At the date when premises were handed over back to the plaintiffs on 25th November, 2002, the handing over notes read that“…the water meters in respect of the 37 flats are missing.”

From the fact that there are meter readings from 30th September, 2001, it stands to reason that indeed there were some meters in the leased premises during the period of the tenancy. Indeed, plaintiffs’ exhibit No.10 showing the water bill account as at 23rd Mary, 2003, shows that the water meter in flat No.3 was read on 30th April, 2003. The same applies to meters for flats Nos.12, 17,19 and 27, all of which were read on the same date.

This suggests that contrary to the plaintiffs’ case that all 37 meters were missing on 25th November, 2002, some 5 meters in respect of 5 of the flats were still in place on 30th April, 2003. That was a good five months after the handing over report. Evidence by Mr. Kibiro, the second plaintiff, is to the effect that even at the time of his testimony, there was only one meter in the premises. As from 25th November, 2002, the defendant was safely out of the premises. If all 37 meters were not there on that day, from where did 5 of them surface on 30th April, 2003? Is it possible that they were all back in action by that date? In any event, to where did they disappear again by January this year when the second plaintiff said that there was only one meter in the premises? The evidence on this issue is not reliable. It betrays the second defendant and erodes his credibility. I don’t think it is fair to saddle the defendant with the consequence of the alleged loss of the meters in these circumstances. I would not hesitate to dismiss outright the prayer for an order requiring the defendant to replace all the 37 water meters.
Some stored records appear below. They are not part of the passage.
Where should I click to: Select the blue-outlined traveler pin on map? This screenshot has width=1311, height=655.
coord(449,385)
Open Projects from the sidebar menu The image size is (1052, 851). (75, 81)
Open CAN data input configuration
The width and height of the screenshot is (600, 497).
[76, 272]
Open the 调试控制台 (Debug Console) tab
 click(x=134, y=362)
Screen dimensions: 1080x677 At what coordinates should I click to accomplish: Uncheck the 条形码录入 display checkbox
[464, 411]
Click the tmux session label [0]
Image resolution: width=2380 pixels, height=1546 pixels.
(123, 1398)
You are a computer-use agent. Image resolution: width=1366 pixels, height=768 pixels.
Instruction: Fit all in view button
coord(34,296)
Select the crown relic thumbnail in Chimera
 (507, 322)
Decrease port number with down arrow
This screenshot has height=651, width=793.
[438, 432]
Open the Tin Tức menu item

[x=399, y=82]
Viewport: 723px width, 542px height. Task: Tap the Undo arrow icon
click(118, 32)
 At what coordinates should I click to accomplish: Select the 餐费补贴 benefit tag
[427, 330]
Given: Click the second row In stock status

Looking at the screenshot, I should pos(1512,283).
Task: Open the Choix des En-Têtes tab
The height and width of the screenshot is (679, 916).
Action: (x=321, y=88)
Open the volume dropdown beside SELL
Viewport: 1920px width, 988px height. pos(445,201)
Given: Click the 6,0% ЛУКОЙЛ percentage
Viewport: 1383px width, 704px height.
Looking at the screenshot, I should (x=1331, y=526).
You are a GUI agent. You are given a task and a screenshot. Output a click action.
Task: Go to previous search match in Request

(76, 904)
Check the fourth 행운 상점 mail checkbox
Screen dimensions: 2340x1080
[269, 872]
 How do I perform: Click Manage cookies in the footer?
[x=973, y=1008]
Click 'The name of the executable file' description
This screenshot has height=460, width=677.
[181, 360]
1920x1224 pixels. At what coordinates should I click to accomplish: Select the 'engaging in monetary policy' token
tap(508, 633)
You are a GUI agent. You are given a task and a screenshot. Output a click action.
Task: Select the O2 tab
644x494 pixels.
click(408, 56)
The other main issue relates to rent. The plaintiff’s case is that even though the lease expired on 31st March, 2002, the premises were not handed back until 25th November, 2002. They therefore claim mesne profits on the basis of S.14 of the Distress for Rent Act, Cap. 293 of the Laws of Kenya. If the plaintiffs contention is correct, then they would be entitled to double the monthly rent payable at the time of the expiry of the lease. There is no dispute that the lease expired on 31st March, 2002. There is equally no dispute that possession of the premises was delivered back to the plaintiffs on 25th November,2002, after a spell of about 8 months. The only dispute is who was responsible for the delay. As expected, the rival parties sought to heap the blame on each other. According to Mr. Ochako, he tried to get in touch with the plaintiff’s agents immediately before and after the expiry of the lease in order to hand over the premises, but these agents kept on avoiding him. But Mr. Kagiri, P.W.3, testified that within a few days of KBC calling him with a view to handing over, he had already assembled a team which met the other side for the handing over on 25th November, 2002. In my view, between these two positions, it is noteworthy from the evidence that Mr. Ochako could not tell the exact date when the first or last of the KBC staff vacated the premises. But he was certain that it was after the lease had expired. That could have been any date between April and October,2002. Even though the defendant states in its statement of defence that the repairs to the interior parts of the premises were effected before the expiry of the lease, this was contradicted by Mr. Ochako who said that the repairs were effected after the last member of KBC staff had vacated the premises. Even though he could not give a definite date, as to when the last person vacated the premises, it was clear that this was done after the expiry of the lease. Indeed, at the time of the handing over, the contractor was till on the site, which suggests that the repairs were effected in or about November, 2002. This tends to further suggest that the repairs were effected shortly after the last tenant had vacated the premises. In the circumstances, I would opine that it was the defendant who delayed the delivery of the premises in vacant possession to the plaintiffs.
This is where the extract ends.